April 2020 Spanish loan data

Aprils Spanish loan figures started to show the impact of the lockdown on the numbers of new loans constituted in the Month.

Mays figures will almost certainly be lower again and it will take a few months for good levels to return.

On the positive side for the lenders in Spain the amount of mortgages in Spain being redeemed has dropped by a higher amount than the new loans being completed.

Why are there less loan redemptions

For most Spanish citizens paying off chunks of an existing mortgage and or moving and making a new commitment is something they may well postpone until a degree of normality and the full economic impact is known.

This means using savings to pay up a loan or moving house may well be delayed until there is more certainty so large outflows to the mortgage books as suffered during and after the financial crisis will not be as high.

April stats

In April 23.840 new loans were signed down some 18.4% on the same month of the previous year.

The average loan size dropped by 1.2% coming in at 125.338 and capital lent was down 11.4% on last year.

In terms of against last month the number of loans was down 9.6% and now down 2.1% year to date, Loan size was down 2% and but still up 10.4% year to date and capital lent down 11.4% on last month but up 8.2% year to date due to the higher average loan size.

In April 63.6% of all new credit in the market was lent for buying a home, this will probably remain at these sort of levels as commercial lending will almost certainly be hit harder than residential lending.

Interest rates Spain

Interest rates remained stable the overall average rate for a 24 year term was 2.48% down on March level. Of this the average variable rate was 2.13% and the average fixed rate 2.86%.

As possibly a reflection of new borrowers wanting some future certainty fixed rate products made up 51.6% of all new contracts and has overtaken variable rates. Given 5v years ago they made up less than 5% of all new contracts the shift in mortgage product type in Spain has been vast.

Madrid feels the pain

Madrid suffered in the month as expected down 9.6% over last month and down 27.5% on last year the canaries was down 31% and 36.8% respectively but Valencia and Murcia bucked the trend with Valencia only dropping 1.1% on last month and 7.7% on last year and Murcia down 10.3% on Marc h but up 19.4% on April of last year and Andalucia was actually up on March by 6.88% but down on last year by 7.6%.

New Spanish Mortgage enquiries increase

New mortgage enquiries have been relatively buoyant since the beginning of June after 6 weeks of nothing at all. As things start to open up non residents wanting to start looking at buying in Spain again has improved.

Whilst the upfront numbers show some positivity in terms of the loan application process it will be some time before any of this comes to actual business for either brokers or the Banks.

It is still very difficult for potential buyers to visit Spain and actually look for property and many feel prices may drop so whilst they are starting to look at the possibilities they may still defer any buying decisions until much later in the year.

At the moment it appears that by quarter 4 activity levels should recover but this is still subject to what happens in the coming months in terms of economic impacts and danger of a second wave and further shutdowns.
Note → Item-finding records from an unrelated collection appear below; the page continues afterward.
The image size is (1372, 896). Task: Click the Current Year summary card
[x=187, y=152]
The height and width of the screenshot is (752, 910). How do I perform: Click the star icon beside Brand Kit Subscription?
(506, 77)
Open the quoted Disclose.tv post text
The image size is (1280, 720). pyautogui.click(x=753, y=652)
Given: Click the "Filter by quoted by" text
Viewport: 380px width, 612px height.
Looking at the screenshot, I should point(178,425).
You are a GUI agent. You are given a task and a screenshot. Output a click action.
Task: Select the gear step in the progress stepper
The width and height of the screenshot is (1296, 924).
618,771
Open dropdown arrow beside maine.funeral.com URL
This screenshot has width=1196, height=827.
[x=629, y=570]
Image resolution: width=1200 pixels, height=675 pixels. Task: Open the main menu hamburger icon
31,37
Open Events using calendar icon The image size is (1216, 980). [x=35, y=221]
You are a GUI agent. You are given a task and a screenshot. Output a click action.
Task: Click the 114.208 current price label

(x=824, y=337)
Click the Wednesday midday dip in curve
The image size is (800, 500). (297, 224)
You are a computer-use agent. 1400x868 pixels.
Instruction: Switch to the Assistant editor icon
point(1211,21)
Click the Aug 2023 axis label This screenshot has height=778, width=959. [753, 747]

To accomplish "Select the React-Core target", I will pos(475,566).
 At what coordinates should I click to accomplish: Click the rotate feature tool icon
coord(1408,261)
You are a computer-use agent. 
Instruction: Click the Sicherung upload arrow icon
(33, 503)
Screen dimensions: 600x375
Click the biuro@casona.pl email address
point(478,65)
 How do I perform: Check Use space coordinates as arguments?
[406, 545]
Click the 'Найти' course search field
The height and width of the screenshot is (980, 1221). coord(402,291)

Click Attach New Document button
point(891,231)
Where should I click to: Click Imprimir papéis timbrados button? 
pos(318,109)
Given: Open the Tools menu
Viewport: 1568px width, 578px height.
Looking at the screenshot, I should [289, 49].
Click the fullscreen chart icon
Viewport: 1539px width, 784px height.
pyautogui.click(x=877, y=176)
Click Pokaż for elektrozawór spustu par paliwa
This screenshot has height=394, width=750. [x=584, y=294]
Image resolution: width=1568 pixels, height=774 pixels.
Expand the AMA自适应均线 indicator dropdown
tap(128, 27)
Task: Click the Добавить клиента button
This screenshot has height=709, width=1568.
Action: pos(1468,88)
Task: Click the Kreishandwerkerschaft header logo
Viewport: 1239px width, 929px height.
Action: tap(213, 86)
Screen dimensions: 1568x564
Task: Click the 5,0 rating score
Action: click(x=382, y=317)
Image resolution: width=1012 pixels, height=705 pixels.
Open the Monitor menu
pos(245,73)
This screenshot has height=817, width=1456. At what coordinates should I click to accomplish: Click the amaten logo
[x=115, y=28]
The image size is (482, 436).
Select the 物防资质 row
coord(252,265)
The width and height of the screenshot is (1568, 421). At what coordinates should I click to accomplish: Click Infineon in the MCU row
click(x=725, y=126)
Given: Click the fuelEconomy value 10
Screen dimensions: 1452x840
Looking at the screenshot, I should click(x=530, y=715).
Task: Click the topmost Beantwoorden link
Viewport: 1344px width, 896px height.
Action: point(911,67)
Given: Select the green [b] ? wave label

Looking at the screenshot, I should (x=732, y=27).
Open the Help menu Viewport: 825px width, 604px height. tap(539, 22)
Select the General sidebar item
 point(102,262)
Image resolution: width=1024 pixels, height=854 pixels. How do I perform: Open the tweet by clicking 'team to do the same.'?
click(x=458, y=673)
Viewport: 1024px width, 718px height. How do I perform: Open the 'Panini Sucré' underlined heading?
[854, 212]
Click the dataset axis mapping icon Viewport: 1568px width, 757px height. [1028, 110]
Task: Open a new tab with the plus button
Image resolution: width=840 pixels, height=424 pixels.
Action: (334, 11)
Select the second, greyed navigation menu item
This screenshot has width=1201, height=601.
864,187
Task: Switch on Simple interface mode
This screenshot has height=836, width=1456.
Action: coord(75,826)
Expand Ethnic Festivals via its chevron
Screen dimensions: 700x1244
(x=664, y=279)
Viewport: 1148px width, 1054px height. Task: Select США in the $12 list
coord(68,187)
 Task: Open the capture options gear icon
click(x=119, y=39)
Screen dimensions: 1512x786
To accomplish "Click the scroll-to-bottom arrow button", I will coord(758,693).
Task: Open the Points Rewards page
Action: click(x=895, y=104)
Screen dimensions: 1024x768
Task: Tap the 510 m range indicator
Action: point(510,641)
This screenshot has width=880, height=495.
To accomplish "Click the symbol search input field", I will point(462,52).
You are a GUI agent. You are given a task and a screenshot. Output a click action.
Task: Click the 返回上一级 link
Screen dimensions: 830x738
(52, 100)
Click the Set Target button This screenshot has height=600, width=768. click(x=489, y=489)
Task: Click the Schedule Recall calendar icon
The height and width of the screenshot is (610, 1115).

UK citizens seem focussed on doing something before end of year so to have secured a property in Spain before Brexit finally happens but this is still fragile in terms of its certainty as whilst there desire may be to buy before Brexit other factors will play a part in whether this is possible for them.

We can expect and is probably the only certainty  this year that the year will remain a difficult one for everyone.